• **WHAT YOU ARE ASKED TO DO**: Please reproduce each of the entries below word for word, keeping every line as it appears.

[Entries from a data source]
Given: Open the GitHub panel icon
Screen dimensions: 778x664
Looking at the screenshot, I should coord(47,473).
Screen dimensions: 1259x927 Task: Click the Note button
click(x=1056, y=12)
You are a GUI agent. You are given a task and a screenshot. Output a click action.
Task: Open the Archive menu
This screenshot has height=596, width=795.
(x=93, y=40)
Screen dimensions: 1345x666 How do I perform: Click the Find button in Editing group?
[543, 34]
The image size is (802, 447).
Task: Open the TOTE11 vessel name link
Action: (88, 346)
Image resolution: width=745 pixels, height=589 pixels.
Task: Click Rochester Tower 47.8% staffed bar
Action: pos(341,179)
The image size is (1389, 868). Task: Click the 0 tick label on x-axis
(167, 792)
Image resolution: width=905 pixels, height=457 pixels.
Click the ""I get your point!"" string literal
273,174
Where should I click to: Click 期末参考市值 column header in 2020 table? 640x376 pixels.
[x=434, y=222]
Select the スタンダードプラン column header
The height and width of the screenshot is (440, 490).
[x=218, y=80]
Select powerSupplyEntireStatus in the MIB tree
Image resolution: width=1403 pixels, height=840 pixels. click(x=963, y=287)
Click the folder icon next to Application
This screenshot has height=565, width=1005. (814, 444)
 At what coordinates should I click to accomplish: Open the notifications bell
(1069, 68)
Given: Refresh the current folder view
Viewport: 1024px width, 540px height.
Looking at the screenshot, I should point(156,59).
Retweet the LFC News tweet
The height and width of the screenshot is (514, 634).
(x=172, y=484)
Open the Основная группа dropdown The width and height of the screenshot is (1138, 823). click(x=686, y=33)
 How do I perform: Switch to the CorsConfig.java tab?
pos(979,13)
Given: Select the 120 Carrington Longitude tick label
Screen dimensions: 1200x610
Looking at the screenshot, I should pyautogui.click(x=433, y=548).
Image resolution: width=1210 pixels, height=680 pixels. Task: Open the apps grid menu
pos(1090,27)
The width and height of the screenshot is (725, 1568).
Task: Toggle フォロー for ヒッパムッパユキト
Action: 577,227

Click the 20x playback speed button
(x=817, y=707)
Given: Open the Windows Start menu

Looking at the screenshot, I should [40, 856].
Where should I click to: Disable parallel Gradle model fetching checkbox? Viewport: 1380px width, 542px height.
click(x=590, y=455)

• **OUTPUT FOR THIS TASK**:
Given: Open the GitHub panel icon
Screen dimensions: 778x664
Looking at the screenshot, I should coord(47,473).
Screen dimensions: 1259x927 Task: Click the Note button
click(x=1056, y=12)
You are a GUI agent. You are given a task and a screenshot. Output a click action.
Task: Open the Archive menu
This screenshot has height=596, width=795.
(x=93, y=40)
Screen dimensions: 1345x666 How do I perform: Click the Find button in Editing group?
[543, 34]
The image size is (802, 447).
Task: Open the TOTE11 vessel name link
Action: (88, 346)
Image resolution: width=745 pixels, height=589 pixels.
Task: Click Rochester Tower 47.8% staffed bar
Action: pos(341,179)
The image size is (1389, 868). Task: Click the 0 tick label on x-axis
(167, 792)
Image resolution: width=905 pixels, height=457 pixels.
Click the ""I get your point!"" string literal
273,174
Where should I click to: Click 期末参考市值 column header in 2020 table? 640x376 pixels.
[x=434, y=222]
Select the スタンダードプラン column header
The height and width of the screenshot is (440, 490).
[x=218, y=80]
Select powerSupplyEntireStatus in the MIB tree
Image resolution: width=1403 pixels, height=840 pixels. click(x=963, y=287)
Click the folder icon next to Application
This screenshot has height=565, width=1005. (814, 444)
 At what coordinates should I click to accomplish: Open the notifications bell
(1069, 68)
Given: Refresh the current folder view
Viewport: 1024px width, 540px height.
Looking at the screenshot, I should point(156,59).
Retweet the LFC News tweet
The height and width of the screenshot is (514, 634).
(x=172, y=484)
Open the Основная группа dropdown The width and height of the screenshot is (1138, 823). click(x=686, y=33)
 How do I perform: Switch to the CorsConfig.java tab?
pos(979,13)
Given: Select the 120 Carrington Longitude tick label
Screen dimensions: 1200x610
Looking at the screenshot, I should pyautogui.click(x=433, y=548).
Image resolution: width=1210 pixels, height=680 pixels. Task: Open the apps grid menu
pos(1090,27)
The width and height of the screenshot is (725, 1568).
Task: Toggle フォロー for ヒッパムッパユキト
Action: 577,227

Click the 20x playback speed button
(x=817, y=707)
Given: Open the Windows Start menu

Looking at the screenshot, I should [40, 856].
Where should I click to: Disable parallel Gradle model fetching checkbox? Viewport: 1380px width, 542px height.
click(x=590, y=455)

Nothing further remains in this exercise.